Si douze lions et tigres d'un refuge pour animaux maltraités proche de Kiev ont pu être évacués en Pologne, comme l'évoque Geo, et qu'une mobilisation s'est mise en place pour sauver des chevaux de certains élevages ukrainiens, raconte La Manche libre, nombre d'animaux se retrouvent livrés à leur sort.
La survie des 4000 pensionnaires du zoo de Kiev, dont des éléphants, des gorilles et des chameaux - certains ont été installés dans des abris souterrains peu adaptés à leur mode de vie, d'autres se voient administrer des calmants - est en suspens. Impossible de les évacuer du pays, relate un reportage d'Euronews. À Kharkiv, deux loups du zoo se sont d'ailleurs échappés lors des bombardements, selon Le Figaro.
Le sol miné pour des années
L'ONG Handicap international a d'autres inquiétudes. Dans la région de Tchernihiv, à 150 kilomètres au nord de Kiev, trois adultes ont été tués et trois enfants blessés par une mine antipersonnel, selon la chargée des droits humains auprès du Parlement ukrainien. En principe, une convention internationale de l'ONU interdit l'acquisition, la production, le stockage et l'utilisation des mines antipersonnel. Convention que la Russie n'a jamais signée.
Selon le dernier rapport de l'Observatoire des mines, Moscou possède actuellement le plus gros stock mondial de mines antipersonnel, avec 26,5 millions d'unités. En 2020, ce type d'explosion a tué 277 personnes dans les territoires séparatistes de Donetsk et de Lougansk de l'est de l'Ukraine, dans le Donbass.
"On avait estimé que 8% de ces territoires étaient contaminés par des restes d'engins explosifs, un cinquième par des mines antipersonnel et qu'il faudrait dix ans pour dépolluer le Donbass", analyse pour BFMTV.com Anne Héry, directrice du plaidoyer de Handicap international.
Elle évoque ainsi le cas du Laos, pays d'Asie du Sud-Est, qui retrouve et démine encore aujourd'hui, près de trente ans après la guerre au Vietnam, des munitions. "On comprend bien que c'est une catastrophe à long terme qui est en train de se jouer en Ukraine."

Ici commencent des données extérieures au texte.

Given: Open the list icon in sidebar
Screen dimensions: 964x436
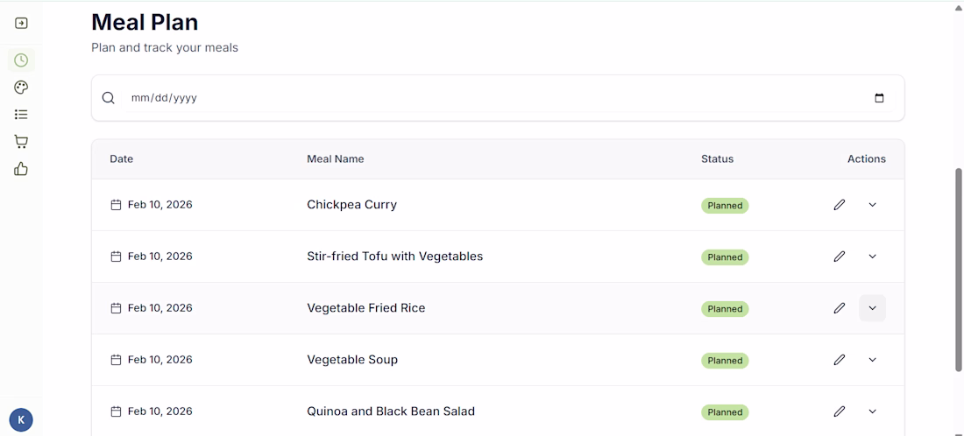Looking at the screenshot, I should point(21,114).
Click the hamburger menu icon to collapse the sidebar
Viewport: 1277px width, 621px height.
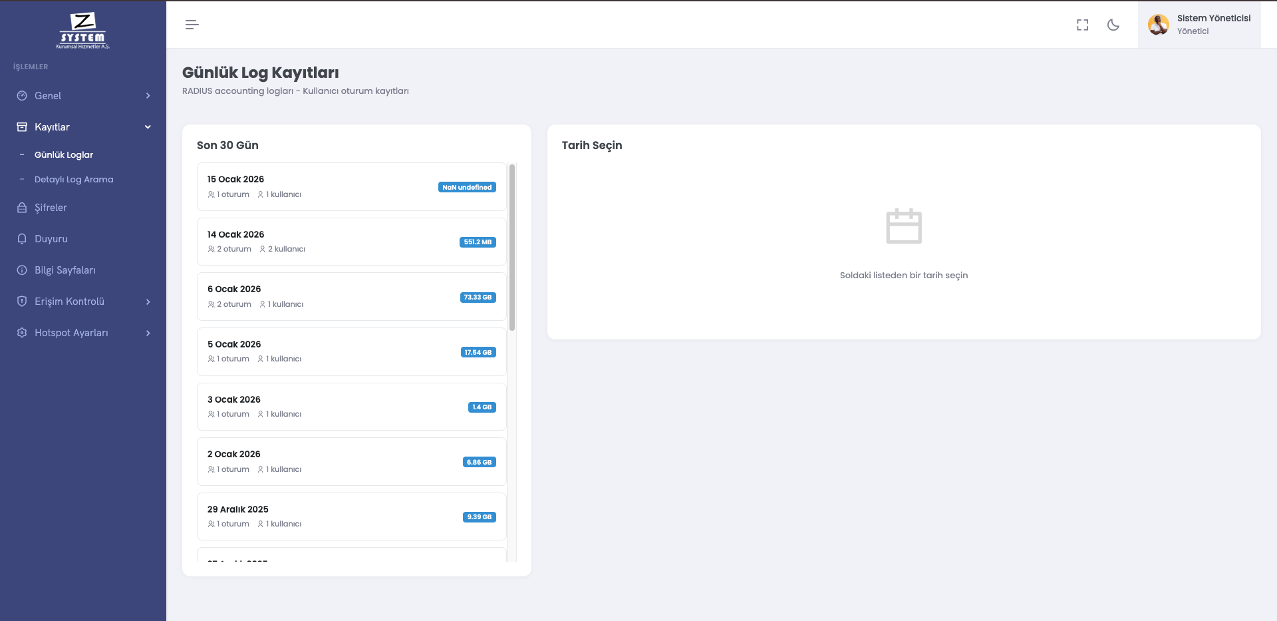[192, 25]
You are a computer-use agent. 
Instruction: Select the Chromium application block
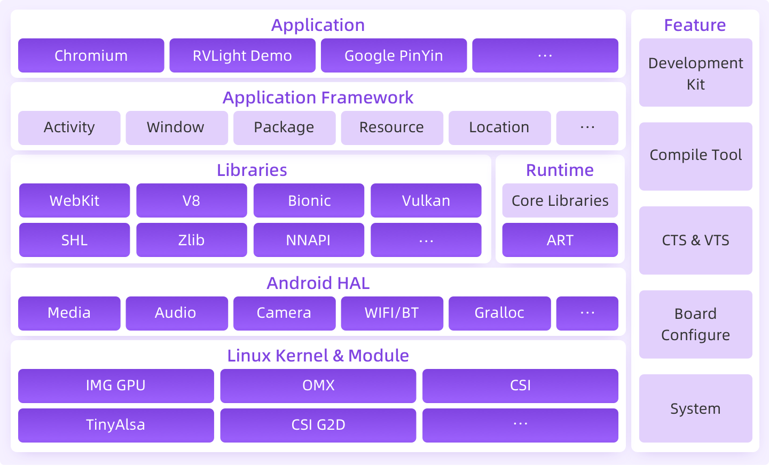coord(91,55)
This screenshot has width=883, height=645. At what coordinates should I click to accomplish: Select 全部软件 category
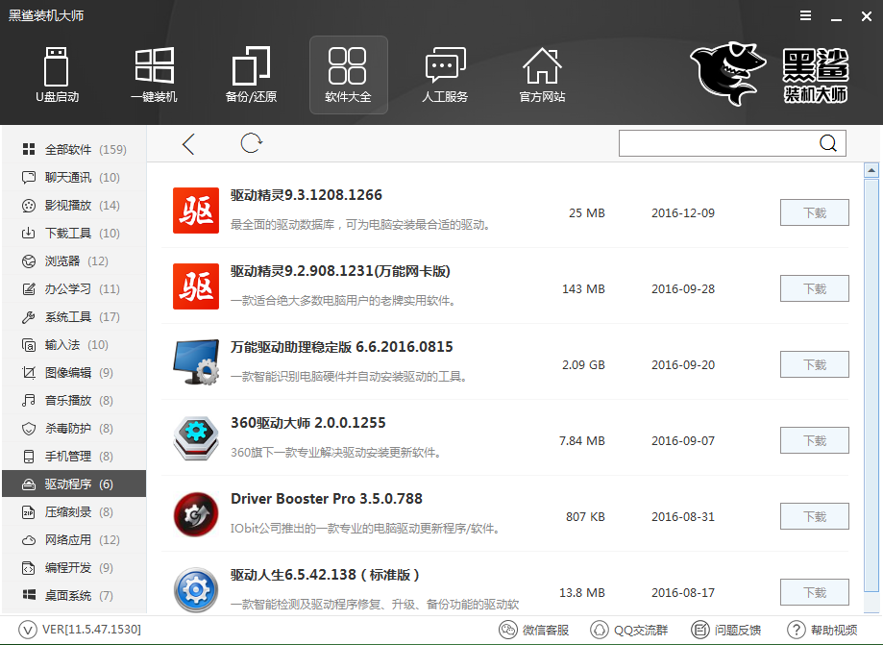[73, 150]
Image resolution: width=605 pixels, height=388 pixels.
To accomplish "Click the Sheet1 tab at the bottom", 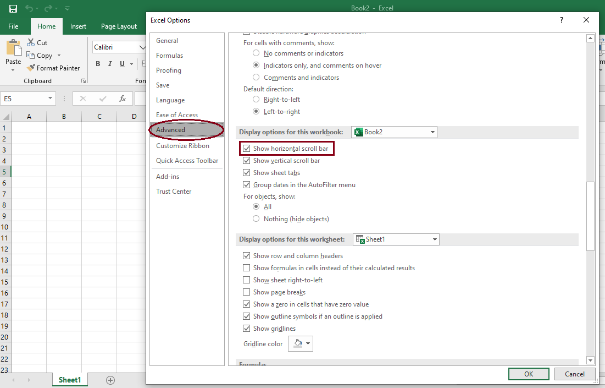I will (70, 379).
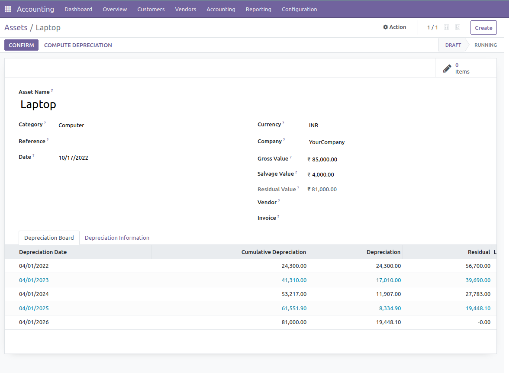Select the Depreciation Board tab
The width and height of the screenshot is (509, 373).
tap(49, 238)
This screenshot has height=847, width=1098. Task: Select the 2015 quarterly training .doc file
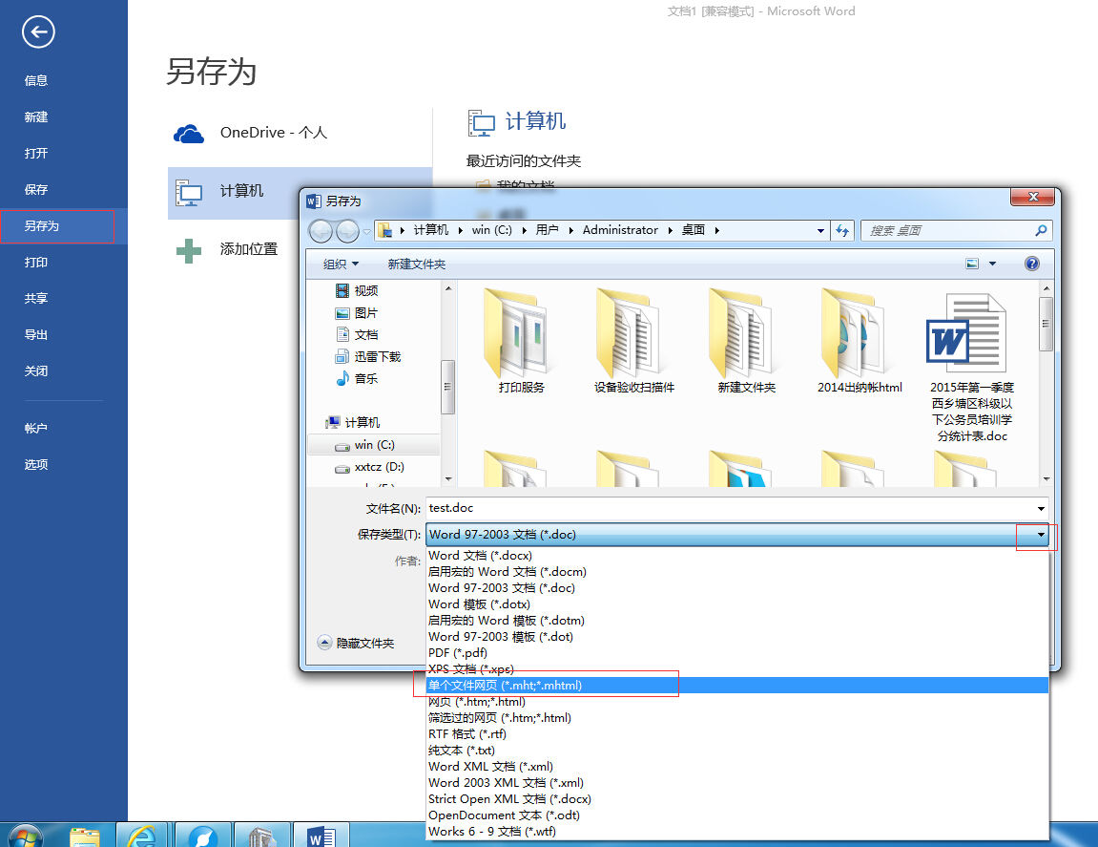[x=972, y=368]
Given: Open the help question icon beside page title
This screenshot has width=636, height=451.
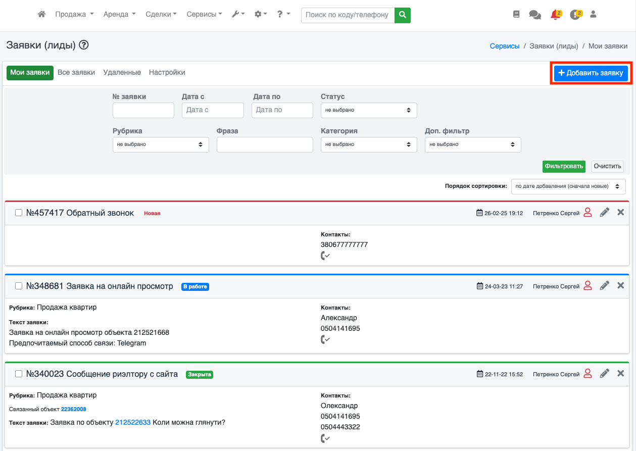Looking at the screenshot, I should point(84,45).
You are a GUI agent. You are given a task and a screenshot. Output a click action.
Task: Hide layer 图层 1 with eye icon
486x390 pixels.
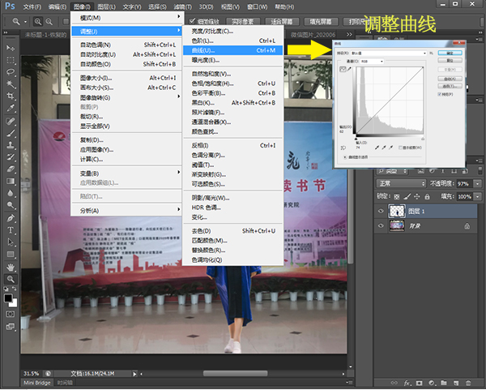(382, 210)
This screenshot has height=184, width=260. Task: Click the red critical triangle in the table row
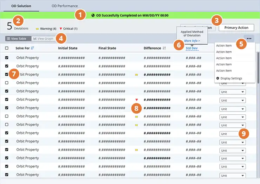(136, 100)
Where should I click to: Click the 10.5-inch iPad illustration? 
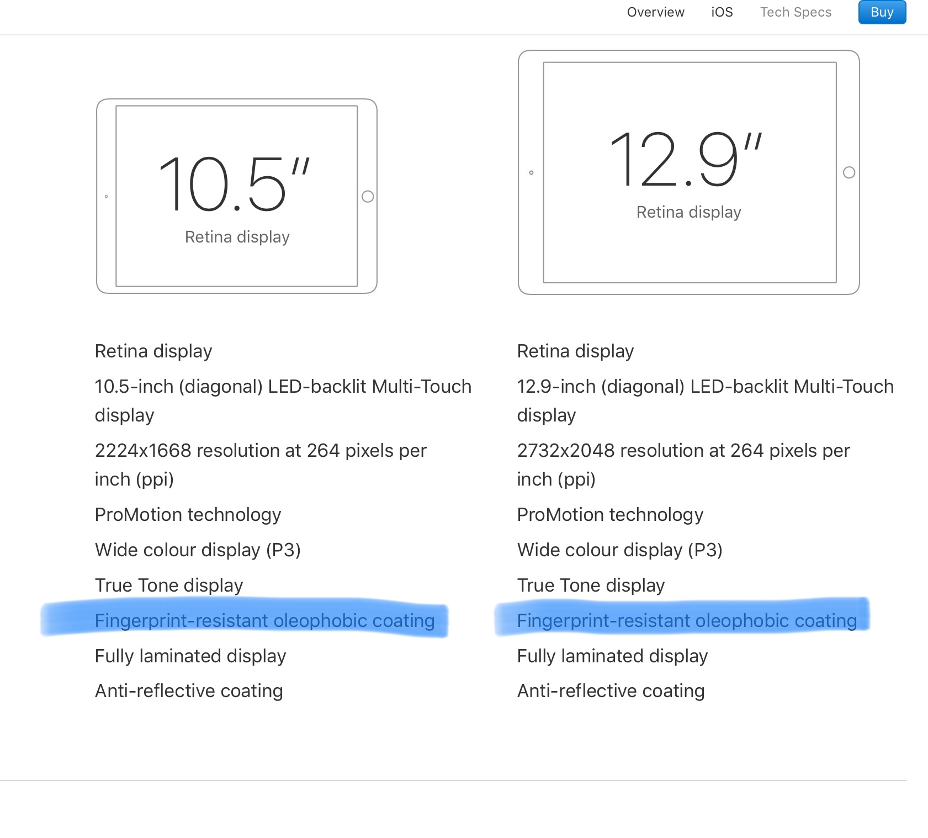(x=237, y=196)
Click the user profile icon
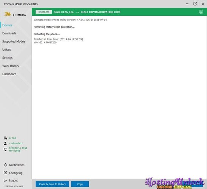The width and height of the screenshot is (207, 189). (x=5, y=143)
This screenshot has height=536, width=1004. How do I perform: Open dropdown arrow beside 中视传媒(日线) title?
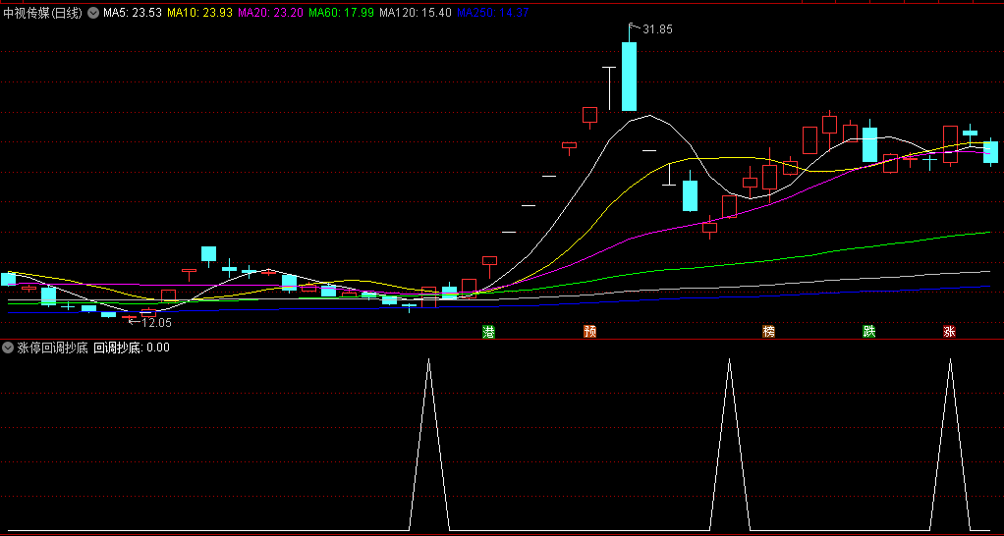[93, 13]
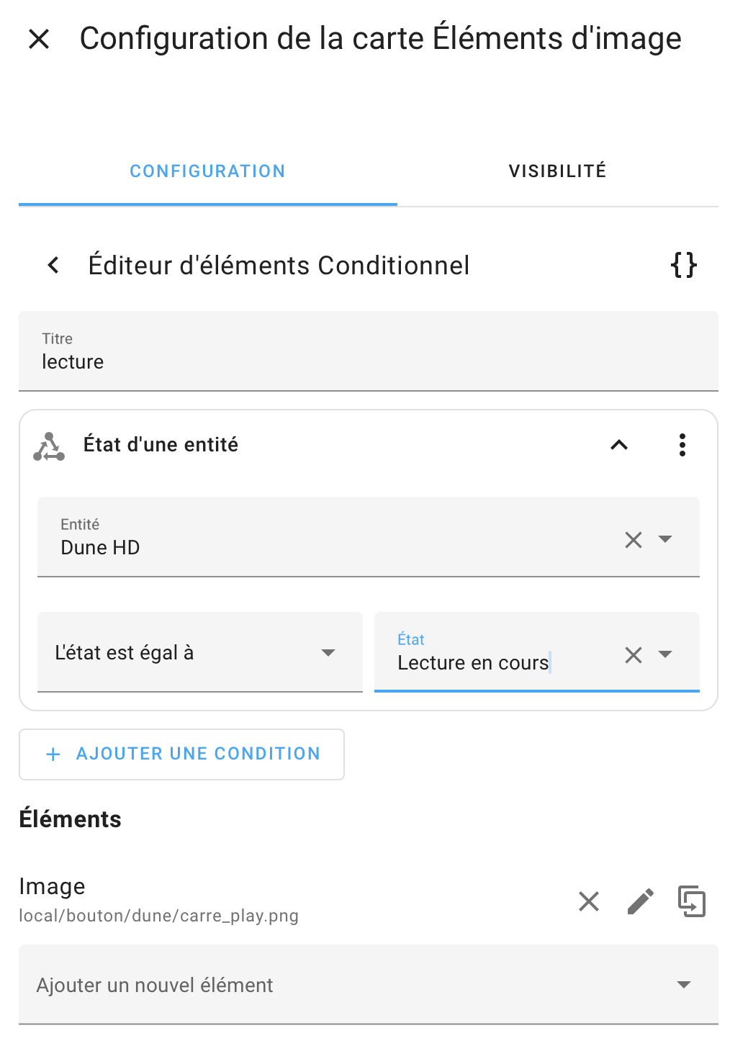Click the État d'une entité condition icon
730x1041 pixels.
tap(49, 446)
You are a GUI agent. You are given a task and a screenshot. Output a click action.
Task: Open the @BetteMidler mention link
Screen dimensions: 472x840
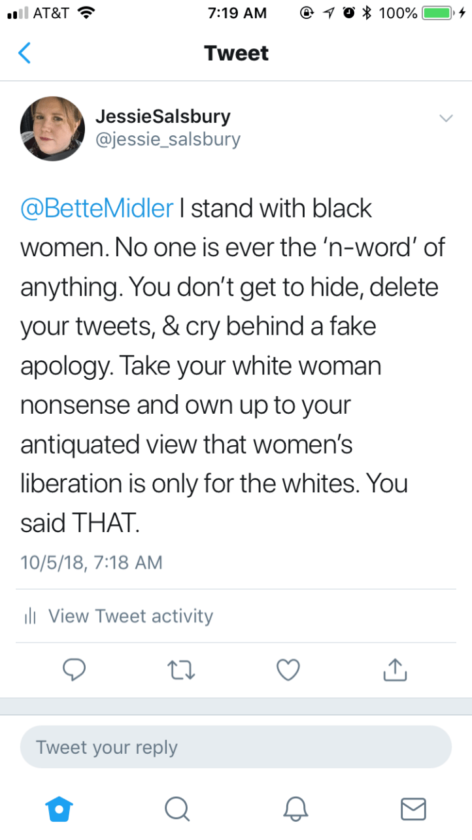tap(97, 209)
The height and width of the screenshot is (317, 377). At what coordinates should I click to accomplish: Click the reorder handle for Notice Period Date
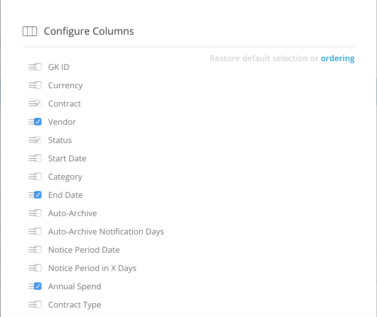[32, 250]
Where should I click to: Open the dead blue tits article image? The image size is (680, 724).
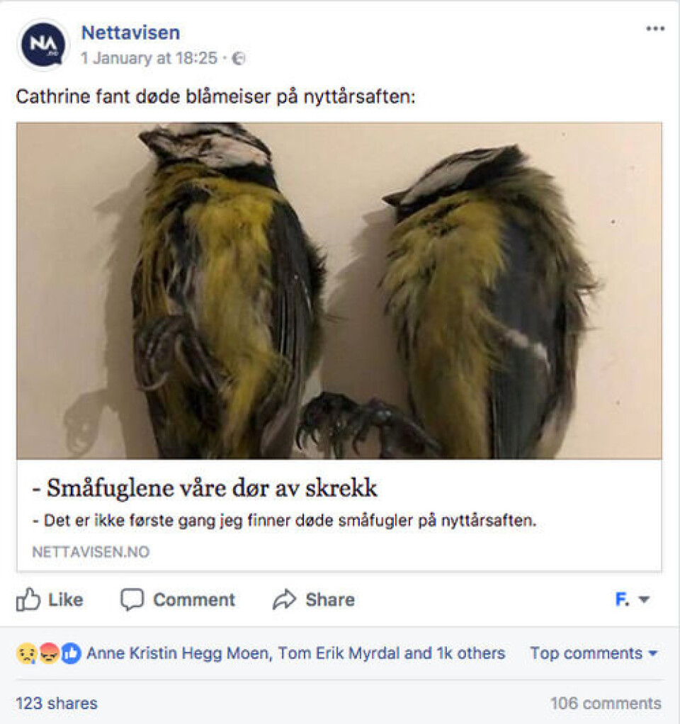point(339,290)
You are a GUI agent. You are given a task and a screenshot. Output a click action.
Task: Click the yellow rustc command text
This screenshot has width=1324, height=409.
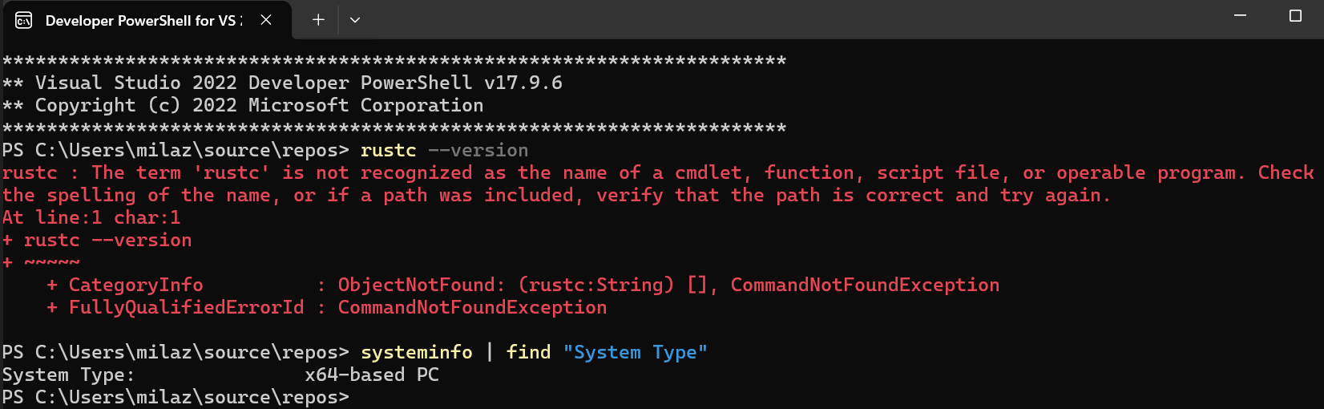[x=389, y=150]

Mossoul, Raqqa et Marioupol
Anne Héry s'inquiète également de l'utilisation par la Russie de bombes à sous-munitions, en principe également interdites par une convention internationale - non signée par la Russie. Leur principe: elles s'ouvrent en vol et larguent un tapis de bombes qui frappent sans précision sur des zones très étendues.
"Au delà du fait que ces bombes touchent forcément les civils, puisqu'elles ne font pas de discrimination entre les cibles, elles ont un taux d'échec important. Il peut arriver que 40% de ces bombes n'explosent pas. Elles se retrouvent donc dans les débris, les sols, la végétation et peuvent exploser à tout moment ou des années plus tard."
Des bombes qui font les mêmes dégâts que les mines antipersonnel. Depuis le début de la guerre en Ukraine, les ONG Amnesty international et Human Rights Watch ont dénoncé l'utilisation, par les forces russes, de ces explosifs, notamment sur une école maternelle, tuant trois civils dont un enfant, et des quartiers résidentiels de Kharkiv.
Des engins explosifs qui risquent de contaminer les sols à long terme et de faire de nouvelles victimes bien après la guerre, s'inquiète encore Anne Héry, de Handicap international. Elle compare ainsi la situation ukrainienne avec celle de la Syrie.
"Dans certaines villes en Syrie, on s'est retrouvé avec des mille-feuilles d'explosifs, intercallés entre les gravats, très instables et difficiles à déminer. À Mossoul ou à Raqqa, l'urbanisation des conflits associée à la densité de la population a donné lieu à des tragédies en domino, l'effet de souffle faisant s'écrouler des murs et des bâtiments. C'est le même scénario qui est en train de se produire à Marioupol."